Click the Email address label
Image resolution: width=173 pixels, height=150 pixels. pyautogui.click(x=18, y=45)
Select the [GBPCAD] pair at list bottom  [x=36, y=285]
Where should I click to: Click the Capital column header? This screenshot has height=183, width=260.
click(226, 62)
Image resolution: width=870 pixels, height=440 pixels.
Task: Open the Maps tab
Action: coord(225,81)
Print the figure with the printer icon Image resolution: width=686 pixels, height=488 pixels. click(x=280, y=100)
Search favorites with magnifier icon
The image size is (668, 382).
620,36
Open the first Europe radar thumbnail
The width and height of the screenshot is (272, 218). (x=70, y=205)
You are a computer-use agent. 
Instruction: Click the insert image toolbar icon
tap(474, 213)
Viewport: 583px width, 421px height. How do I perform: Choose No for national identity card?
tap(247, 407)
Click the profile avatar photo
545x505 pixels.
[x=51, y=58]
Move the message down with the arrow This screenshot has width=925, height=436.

____________

Brief: What you should do is return the records above exactly, leaving nothing out.

Output for this exercise:
Click the Email address label
Image resolution: width=173 pixels, height=150 pixels. pyautogui.click(x=18, y=45)
Select the [GBPCAD] pair at list bottom  [x=36, y=285]
Where should I click to: Click the Capital column header? This screenshot has height=183, width=260.
click(226, 62)
Image resolution: width=870 pixels, height=440 pixels.
Task: Open the Maps tab
Action: coord(225,81)
Print the figure with the printer icon Image resolution: width=686 pixels, height=488 pixels. click(x=280, y=100)
Search favorites with magnifier icon
The image size is (668, 382).
620,36
Open the first Europe radar thumbnail
The width and height of the screenshot is (272, 218). (x=70, y=205)
You are a computer-use agent. 
Instruction: Click the insert image toolbar icon
tap(474, 213)
Viewport: 583px width, 421px height. How do I perform: Choose No for national identity card?
tap(247, 407)
Click the profile avatar photo
545x505 pixels.
[x=51, y=58]
Move the message down with the arrow This screenshot has width=925, height=436.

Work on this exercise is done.